Above: Mack Harrell at the State Line Lookout, Palisades Interstate Park, January 1, 2008
I first met Mack, and then his wife, through a rider’s forum conducted by About.com in 2005. Mack was one of the first riders to respond my “Annual Amish Horsepile Swerve Ride,” and then joined me on a number of other runs. Most notable was “My Return To Jersey City,” in which we met at Exchange Place, on the waterfront. We then rode up through Palisades Interstate Parkway. Details of that ride can be found here.
Above: Mack Harrell astride "The Queen," in view of the World Trade Center Site from Exchange Place, NJ. It was freezing cold that day, and Mack was idling the engine to run the heated gear.
I vividly remember two other runs with Mack: one through Gettysburg and another through rural Pennsylvania, just this side of Chambersburg. In each case, he was riding a super-powerful Japanese liter bike, and made it jump through hoops. He focused on the road when riding, and on the road entirely. On one ride past Dover Air Force Base, we shot by the remains of crashed C147. This plane was a lot bigger than a Boeing 747, and sat off in a field in two pieces, each the size of an apartment house.
Stopping for a break five miles up the road, I said to Mack, “That must have been some plane crash, huh?”
Mack looked at me, blinked, and said, “What plane crash?
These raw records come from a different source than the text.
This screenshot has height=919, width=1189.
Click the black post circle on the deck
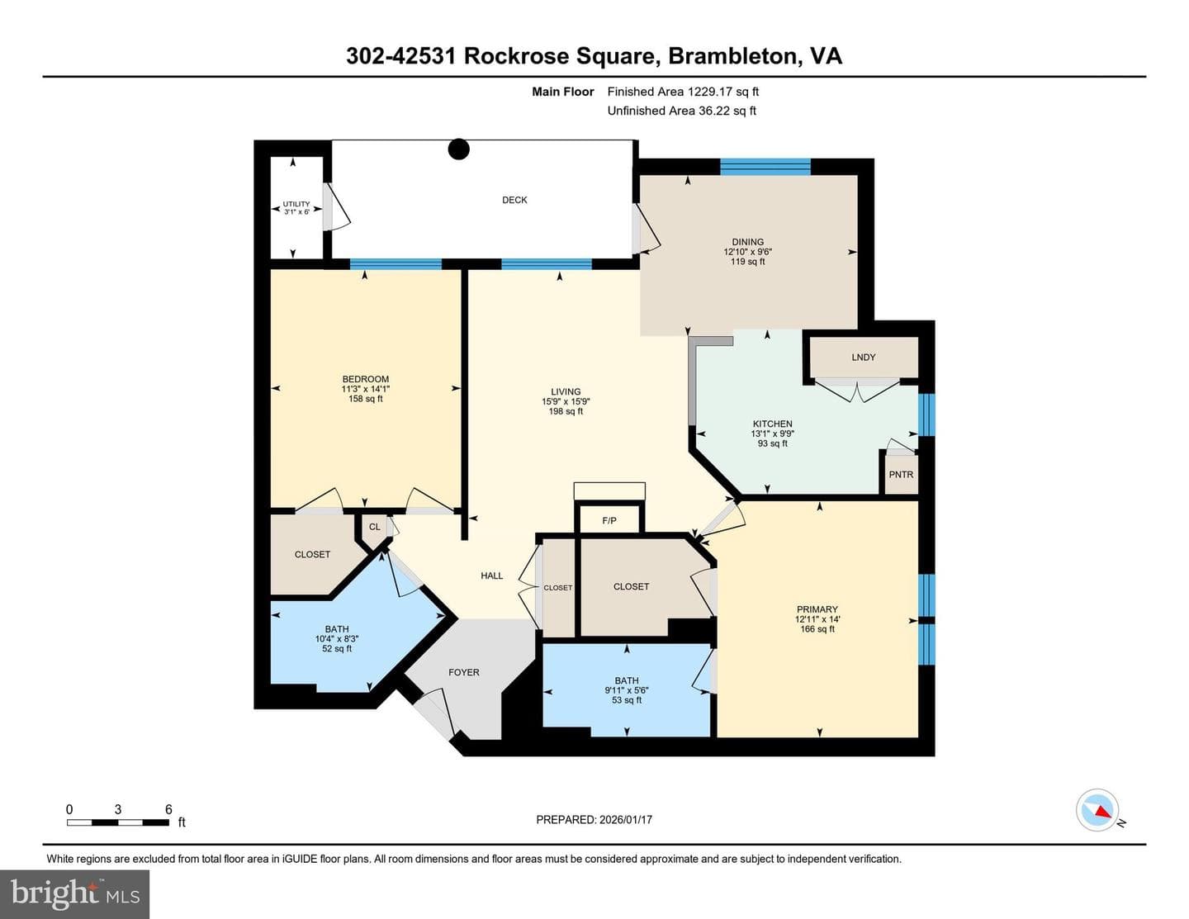(458, 149)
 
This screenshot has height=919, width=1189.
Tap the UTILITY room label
(296, 204)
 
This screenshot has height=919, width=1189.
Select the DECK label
(514, 200)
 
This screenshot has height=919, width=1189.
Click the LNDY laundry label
(864, 358)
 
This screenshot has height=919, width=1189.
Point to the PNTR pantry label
(901, 474)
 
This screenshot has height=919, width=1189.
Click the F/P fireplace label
(609, 521)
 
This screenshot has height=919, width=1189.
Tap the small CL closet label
(374, 527)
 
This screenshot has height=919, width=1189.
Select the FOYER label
(463, 672)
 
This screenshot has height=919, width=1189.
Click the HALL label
(491, 576)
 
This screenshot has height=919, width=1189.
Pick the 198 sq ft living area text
(566, 411)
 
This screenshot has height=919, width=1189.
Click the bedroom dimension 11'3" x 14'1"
(366, 389)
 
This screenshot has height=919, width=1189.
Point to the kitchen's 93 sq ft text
(772, 443)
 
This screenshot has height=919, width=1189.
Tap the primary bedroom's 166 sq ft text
(817, 629)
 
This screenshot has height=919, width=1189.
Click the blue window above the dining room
(765, 167)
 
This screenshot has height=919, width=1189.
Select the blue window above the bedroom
(396, 264)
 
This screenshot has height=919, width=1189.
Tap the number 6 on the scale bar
(168, 809)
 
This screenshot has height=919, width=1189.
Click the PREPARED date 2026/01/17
(626, 819)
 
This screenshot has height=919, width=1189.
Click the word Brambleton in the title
(732, 56)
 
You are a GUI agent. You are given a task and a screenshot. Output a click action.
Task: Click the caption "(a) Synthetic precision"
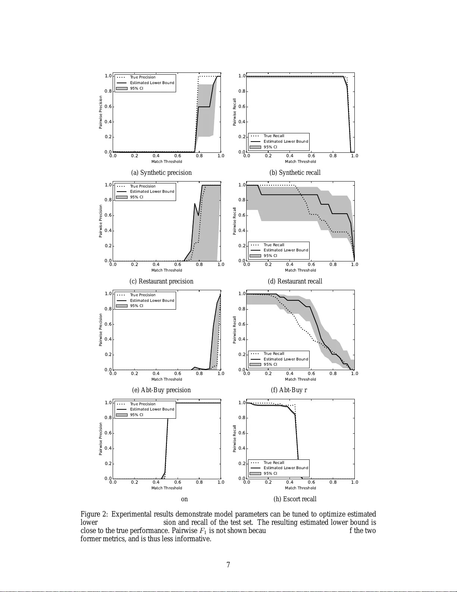point(161,173)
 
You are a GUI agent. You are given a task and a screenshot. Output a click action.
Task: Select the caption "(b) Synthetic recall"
point(295,173)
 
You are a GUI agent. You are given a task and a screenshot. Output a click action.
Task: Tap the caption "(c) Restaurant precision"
point(161,281)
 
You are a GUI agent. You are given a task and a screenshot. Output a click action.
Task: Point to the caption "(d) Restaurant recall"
point(295,281)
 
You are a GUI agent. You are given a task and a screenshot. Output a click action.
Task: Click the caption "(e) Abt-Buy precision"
point(161,390)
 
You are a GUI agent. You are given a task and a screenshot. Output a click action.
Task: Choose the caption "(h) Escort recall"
point(295,499)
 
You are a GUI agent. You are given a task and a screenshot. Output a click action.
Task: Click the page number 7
point(228,565)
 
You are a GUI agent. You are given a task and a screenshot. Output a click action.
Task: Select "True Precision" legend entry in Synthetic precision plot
point(143,77)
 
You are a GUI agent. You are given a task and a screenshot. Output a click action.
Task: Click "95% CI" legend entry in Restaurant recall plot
point(270,256)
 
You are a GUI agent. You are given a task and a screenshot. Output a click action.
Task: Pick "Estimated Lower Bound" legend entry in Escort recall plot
point(286,468)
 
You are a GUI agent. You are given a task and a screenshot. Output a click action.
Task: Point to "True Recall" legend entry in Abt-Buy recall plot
point(274,354)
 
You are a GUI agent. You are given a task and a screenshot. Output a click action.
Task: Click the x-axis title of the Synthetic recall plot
point(300,162)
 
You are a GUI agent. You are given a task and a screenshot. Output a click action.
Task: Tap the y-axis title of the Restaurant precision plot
point(100,221)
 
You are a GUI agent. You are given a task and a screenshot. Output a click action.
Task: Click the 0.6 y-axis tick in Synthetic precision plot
point(108,107)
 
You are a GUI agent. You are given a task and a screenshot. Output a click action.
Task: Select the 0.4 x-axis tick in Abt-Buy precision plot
point(156,374)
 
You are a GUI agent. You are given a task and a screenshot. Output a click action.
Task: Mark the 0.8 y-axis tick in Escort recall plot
point(242,418)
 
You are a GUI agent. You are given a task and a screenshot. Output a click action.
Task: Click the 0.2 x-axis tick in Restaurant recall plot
point(268,264)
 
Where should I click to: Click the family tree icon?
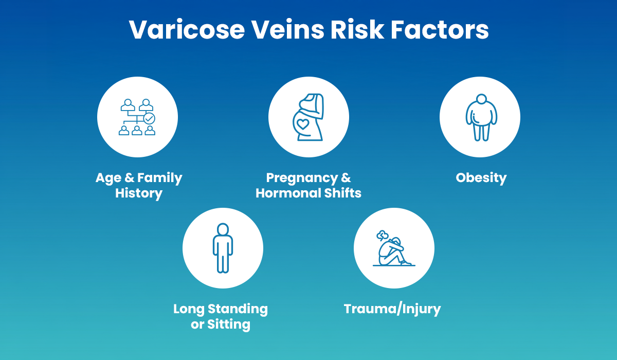137,117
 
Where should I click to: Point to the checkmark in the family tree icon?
149,118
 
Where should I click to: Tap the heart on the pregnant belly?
303,124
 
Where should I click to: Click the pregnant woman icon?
308,117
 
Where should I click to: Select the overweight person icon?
480,117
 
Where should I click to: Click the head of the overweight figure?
481,99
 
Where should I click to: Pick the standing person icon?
223,248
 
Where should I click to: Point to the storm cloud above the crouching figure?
382,236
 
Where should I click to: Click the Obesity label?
481,178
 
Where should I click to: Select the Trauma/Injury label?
392,309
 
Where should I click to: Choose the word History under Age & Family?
139,193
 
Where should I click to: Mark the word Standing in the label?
238,309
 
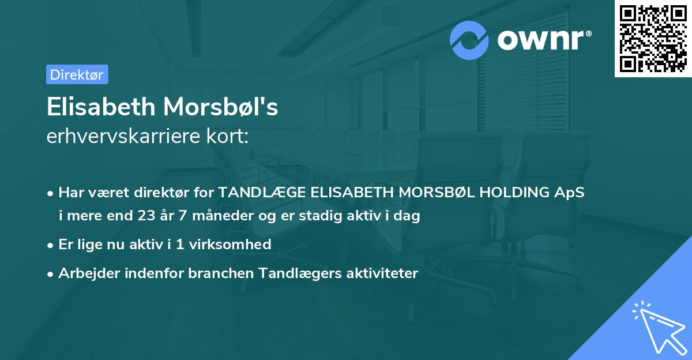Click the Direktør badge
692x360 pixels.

What are you talking about?”
He rode a yellow and black GS, named “The Queen Bee.” Mack's wife, Karen, frequently rode pillion and joined us for the famous Haggis Run, one cold November.
Godspeed, Mack. I'm sure all Twisted Roads readers, both those who knew Mack in person, and those who rode with him in story, join me in extending my condolences to his wife, Karen.